Portée par le Bureau de l’Unesco à Bamako en partenariat avec l’organisation SAVAMA-DCI, cette action a pour but de renforcer les compétences de plus de soixante-dix personnes, incluant des agents issus de familles détentrices de manuscrits, des étudiants et des chercheurs. L’objectif est d’améliorer la préservation et la valorisation de ce patrimoine inestimable.
Les manuscrits anciens du Sahel, en particulier ceux du Mali, représentent une source unique de connaissances et témoignent de la richesse historique et intellectuelle du continent africain. Face aux menaces que font peser les crises sécuritaires et les changements climatiques, leur sauvegarde est devenue une priorité nationale et internationale.
Le projet en cours entend consolider les acquis des programmes antérieurs et perfectionner les pratiques de conservation, d’accessibilité et de mise en valeur du patrimoine documentaire en danger. La formation est organisée en plusieurs ateliers successifs.
- Le premier atelier, qui se déroule du 29 juin au 1er juillet 2026, est consacré aux techniques de prospection et d’identification des manuscrits anciens. Il permettra aux participants d’apprendre à repérer, localiser et identifier les manuscrits dans les familles, bibliothèques et autres lieux de conservation.

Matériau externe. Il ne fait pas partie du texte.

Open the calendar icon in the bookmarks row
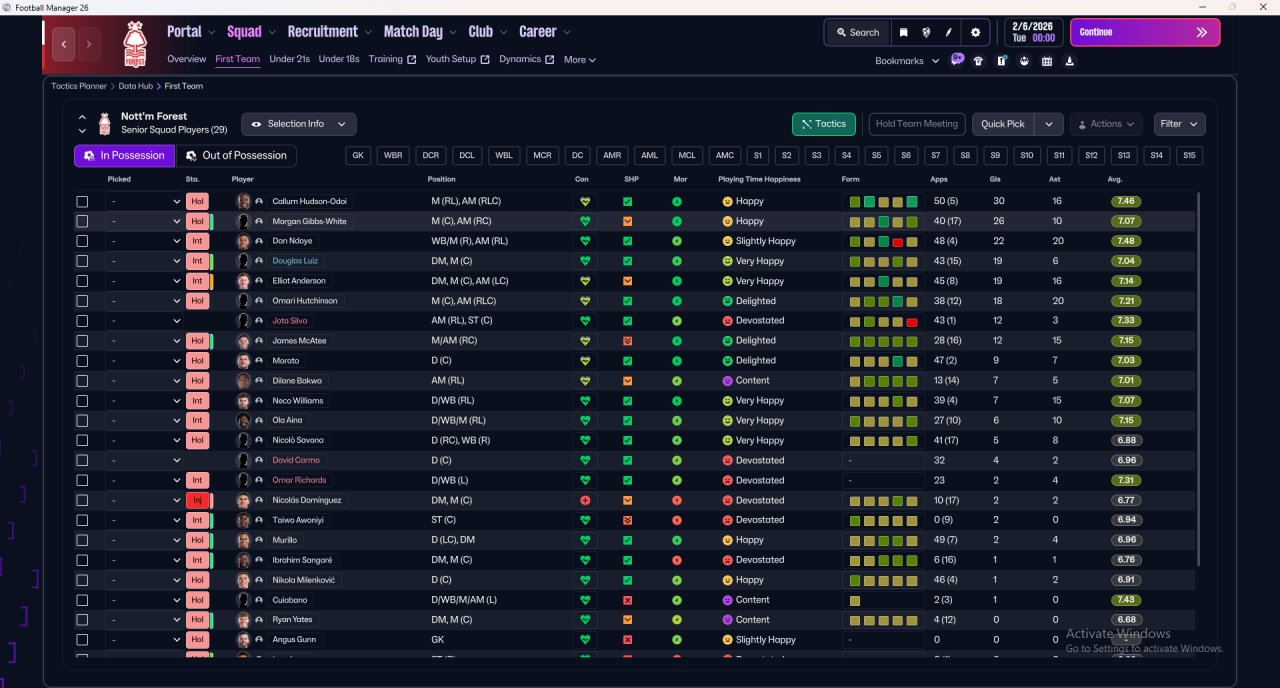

- Le deuxième atelier, programmé du 2 au 4 juillet 2026, portera sur les techniques d’inventaire et de création de répertoires. Les participants acquerront les compétences nécessaires pour collecter, organiser et décrire les informations relatives aux manuscrits, ainsi que pour élaborer des notices descriptives normalisées.
L’ouverture de ces deux sessions complémentaires a été présidée par le représentant du ministre de l’Artisanat, de la Culture, de l’Industrie Hôtelière et du Tourisme, en présence du chef par intérim du Bureau de l’Unesco au Mali et du président exécutif de l’ONG SAVAMA-DCI, le 29 juin 2026. Ces ateliers couvriront l’ensemble de la chaîne de gestion des manuscrits anciens, depuis l’identification jusqu’à la documentation systématique, au bénéfice des quinze agents issus de familles détentrices.
« Le département de l’Artisanat, de la Culture, de l’Industrie Hôtelière et du Tourisme vous assure de son accompagnement constant pour la réussite de ce projet et accordera une attention toute particulière aux résultats attendus et à leurs impacts », a déclaré M. Mamadou Cissé, conseiller technique représentant le ministre en charge de la Culture.
Quant au chef du Bureau, M. Ali-Mohamed Sinane, il a souligné que « préserver les manuscrits anciens, c’est préserver notre mémoire, notre identité et notre histoire commune. C’est aussi transmettre aux générations futures un héritage intellectuel d’une valeur inestimable. Je souhaite que ces ateliers soient riches en échanges, en apprentissages et en engagement, et qu’ils contribuent significativement aux efforts de sauvegarde du patrimoine documentaire du Mali ».
À l’issue de ces deux ateliers, les bénéficiaires seront en mesure de mener des missions de terrain, d’identifier correctement les manuscrits, de les décrire et de contribuer à leur intégration dans des systèmes d’inventaire structurés.
Ce programme de formation, qui se poursuivra dans les mois à venir au profit des étudiants et chercheurs sur les thèmes de l’édition critique et de la traduction des manuscrits anciens, marque une étape importante dans le renforcement des capacités nationales en matière de protection et de valorisation de ce patrimoine.
À travers ces ateliers, l’Unesco et ses partenaires, notamment le gouvernement du Japon, réaffirment leur engagement pour la sauvegarde du patrimoine documentaire africain. L’objectif est non seulement de préserver ces trésors pour les générations futures, mais aussi d’en renforcer la reconnaissance par le grand public en tant que patrimoine culturel d’importance historique.